(Exercise instructions)
Write out word for word the lines of the records below, starting at the line that contains "Describe the element at coordinates (680, 288)" and ending at the last line of the records. Leave the pictures out of your answer.

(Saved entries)
[Start of section]

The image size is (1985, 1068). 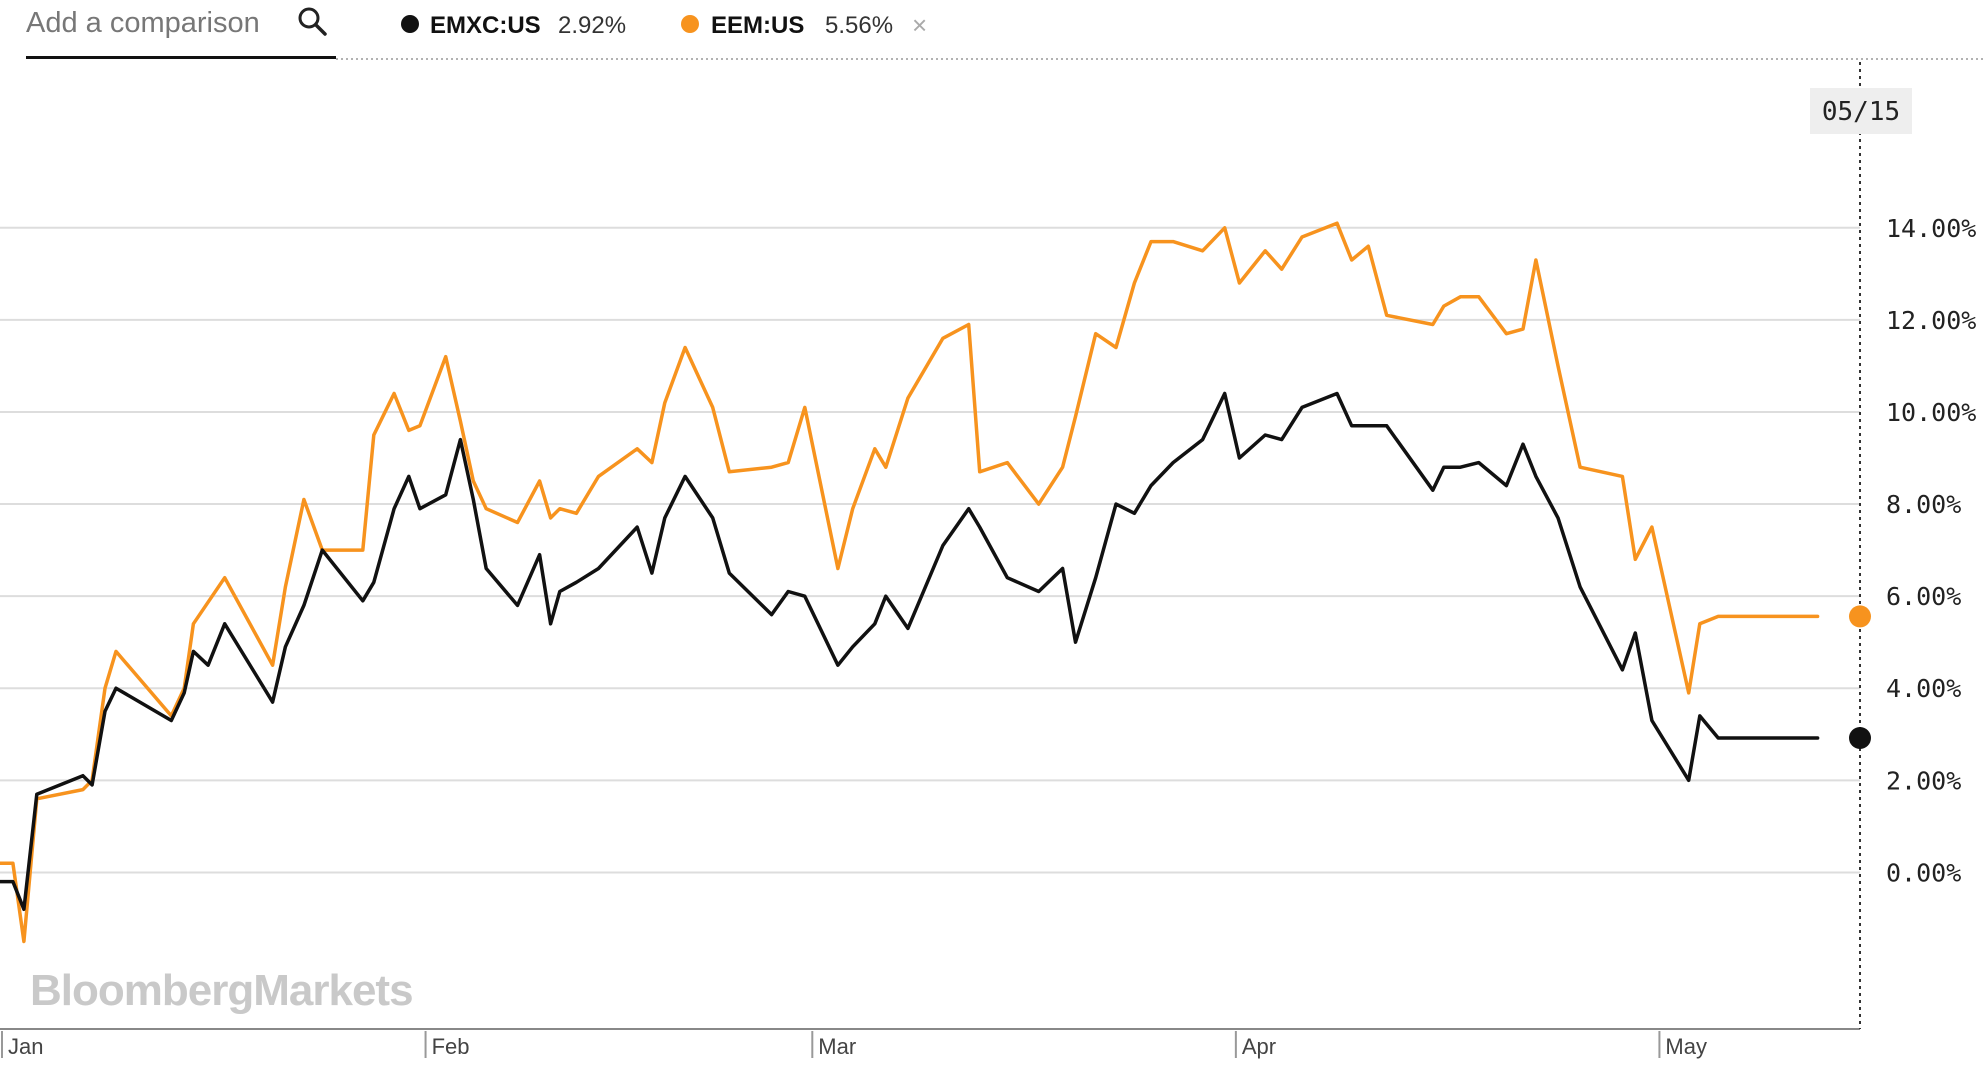 I want to click on y-tick-label-0: 0.00%, so click(x=1924, y=872).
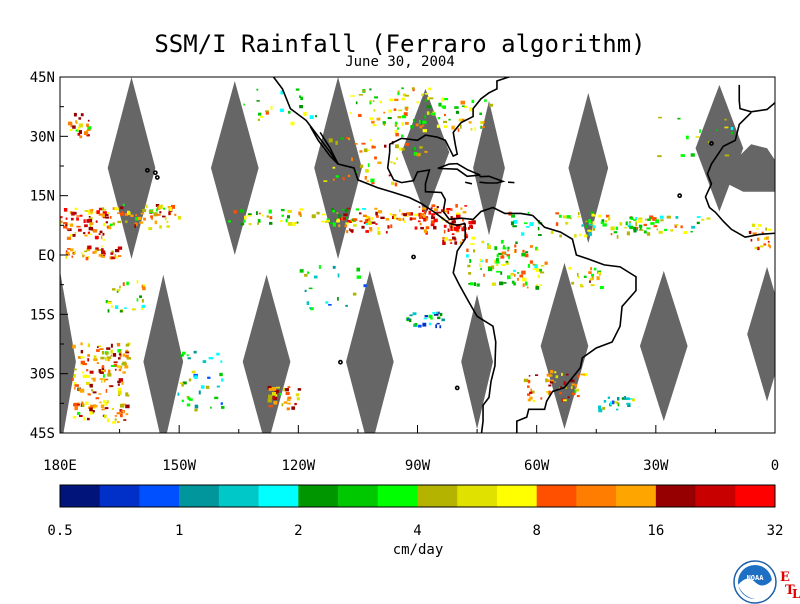 Image resolution: width=800 pixels, height=604 pixels. Describe the element at coordinates (796, 594) in the screenshot. I see `etl-letter-l: L` at that location.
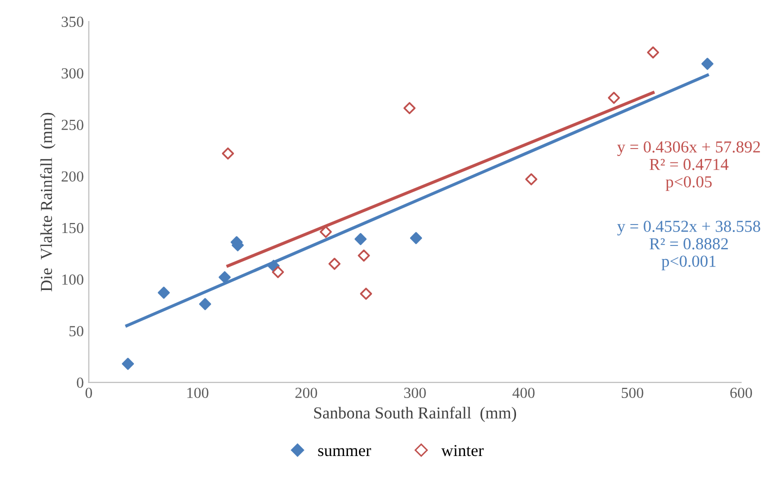 Image resolution: width=772 pixels, height=478 pixels. I want to click on y-tick-label: 250, so click(73, 125).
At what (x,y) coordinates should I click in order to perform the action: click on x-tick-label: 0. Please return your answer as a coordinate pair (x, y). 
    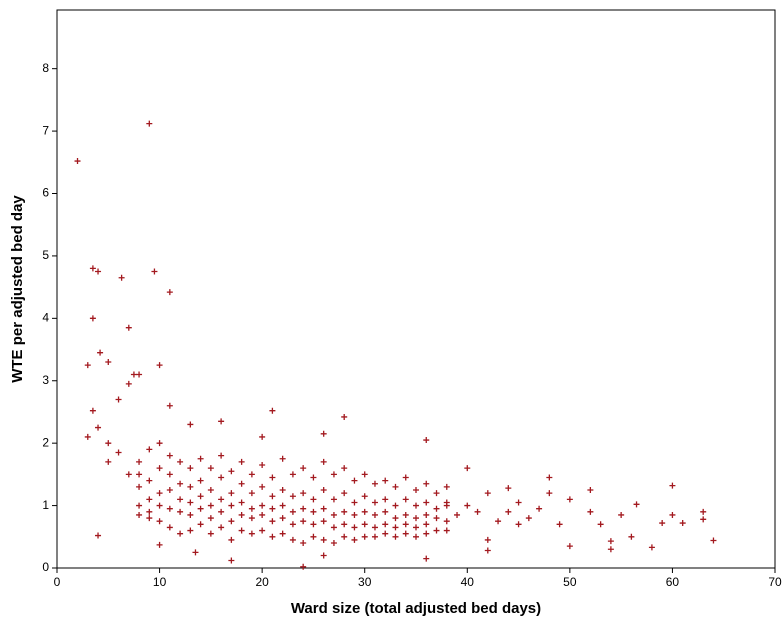
    Looking at the image, I should click on (58, 582).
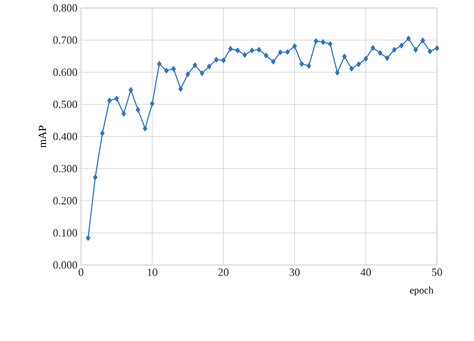 This screenshot has height=341, width=474. I want to click on x-tick-label: 0, so click(81, 272).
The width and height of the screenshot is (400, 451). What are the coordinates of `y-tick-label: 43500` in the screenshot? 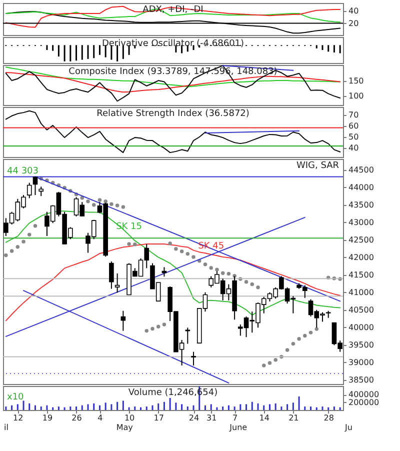 It's located at (361, 205).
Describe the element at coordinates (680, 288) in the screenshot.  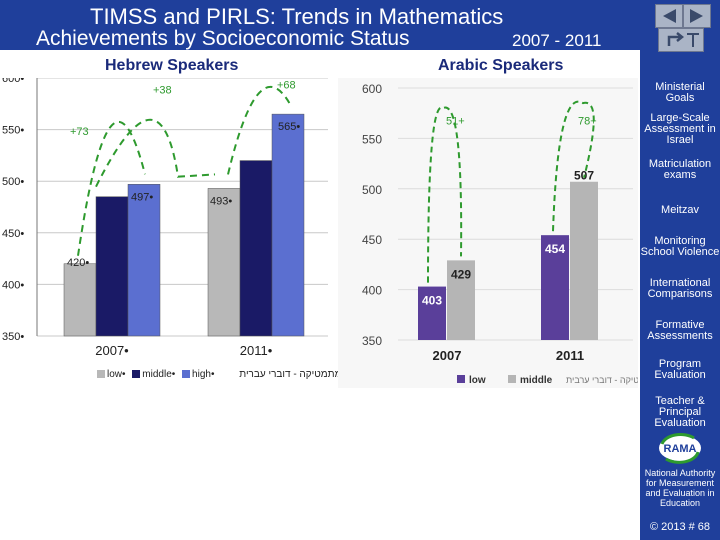
I see `nav-international-comparisons: International Comparisons` at that location.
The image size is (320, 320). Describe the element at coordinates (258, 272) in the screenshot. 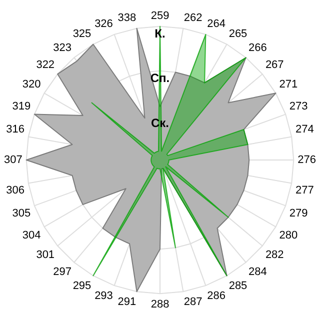

I see `spoke-label: 284` at that location.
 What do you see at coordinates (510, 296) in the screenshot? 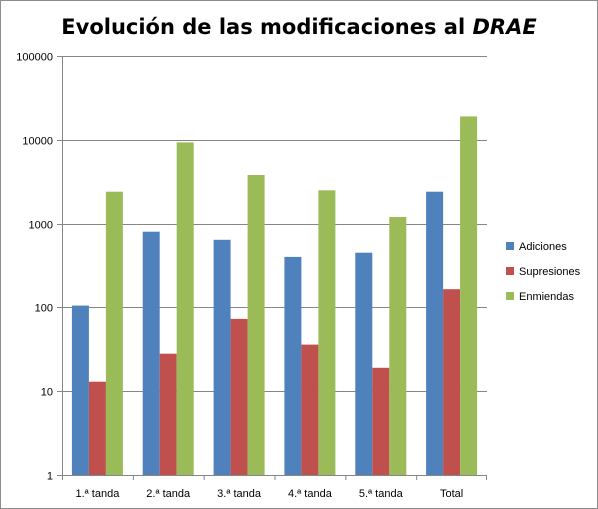
I see `legend-swatch-enmiendas` at bounding box center [510, 296].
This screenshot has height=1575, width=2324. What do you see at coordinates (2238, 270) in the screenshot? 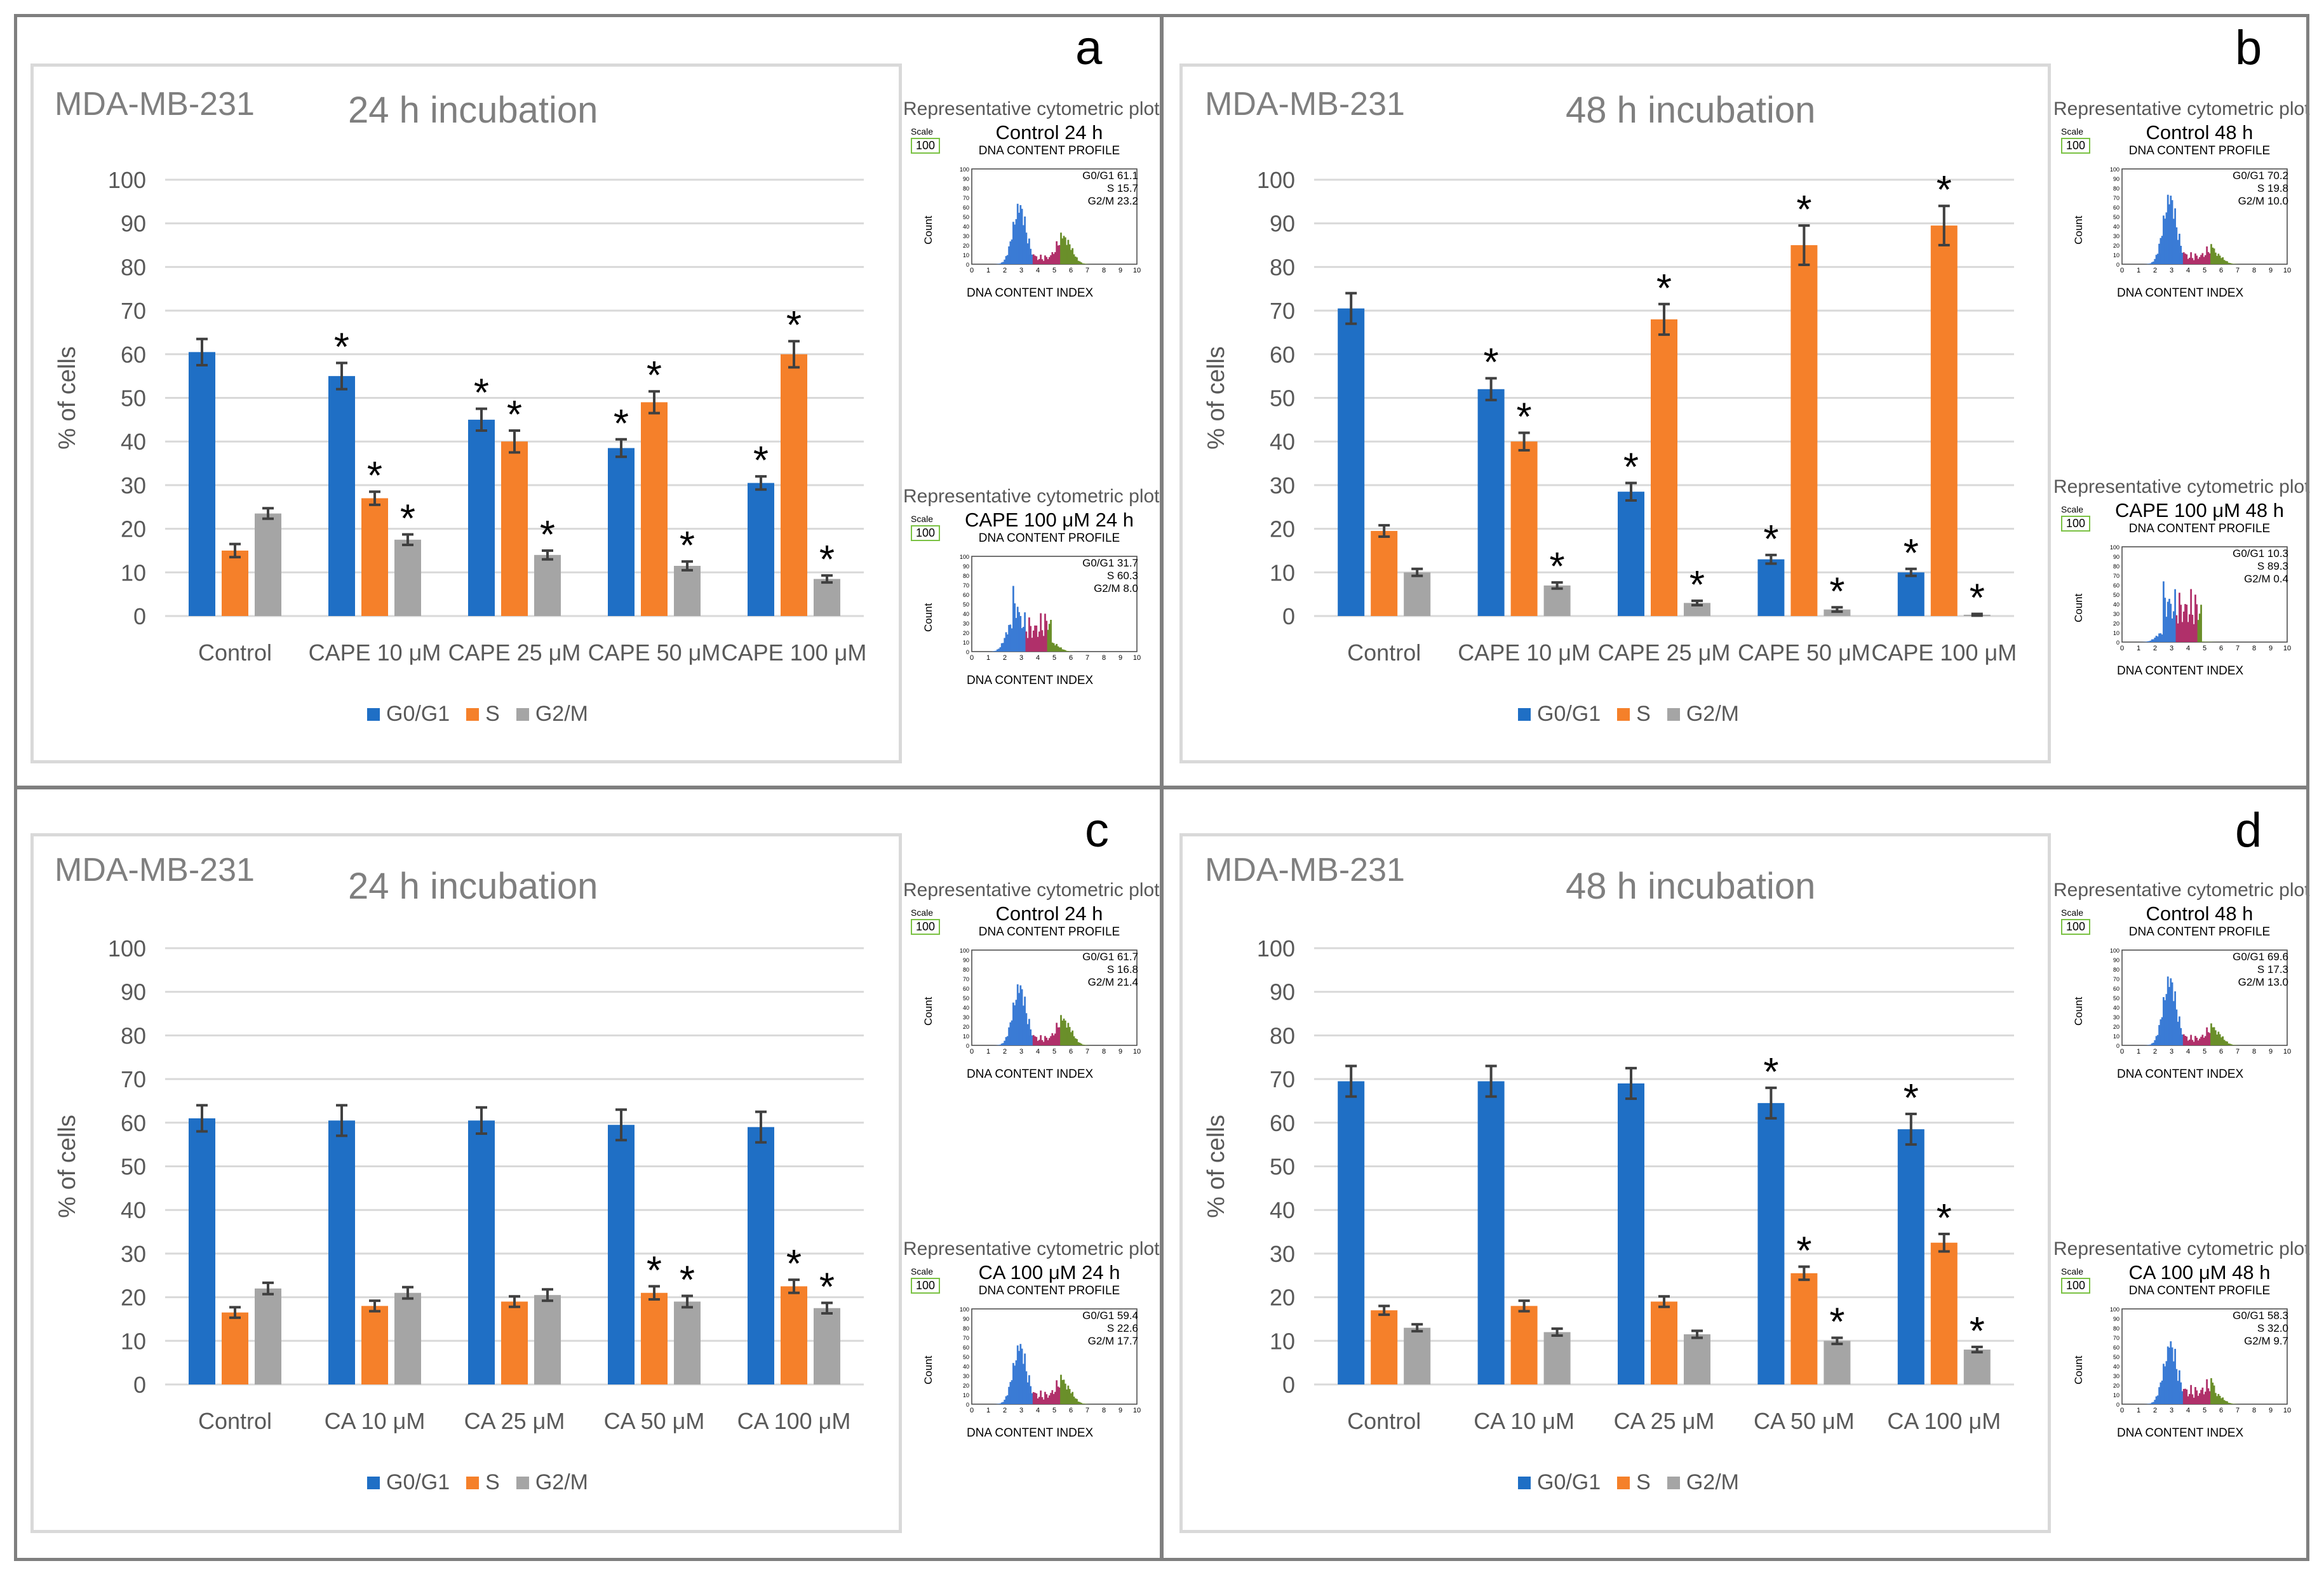
I see `histogram-x-tick: 7` at bounding box center [2238, 270].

[End of section]

(Solution below)
Describe the element at coordinates (680, 288) in the screenshot.  
I see `nav-international-comparisons: International Comparisons` at that location.
The image size is (320, 320). Describe the element at coordinates (258, 272) in the screenshot. 

I see `spoke-label: 284` at that location.
 What do you see at coordinates (510, 296) in the screenshot? 
I see `legend-swatch-enmiendas` at bounding box center [510, 296].
This screenshot has height=1575, width=2324. What do you see at coordinates (2238, 270) in the screenshot? 
I see `histogram-x-tick: 7` at bounding box center [2238, 270].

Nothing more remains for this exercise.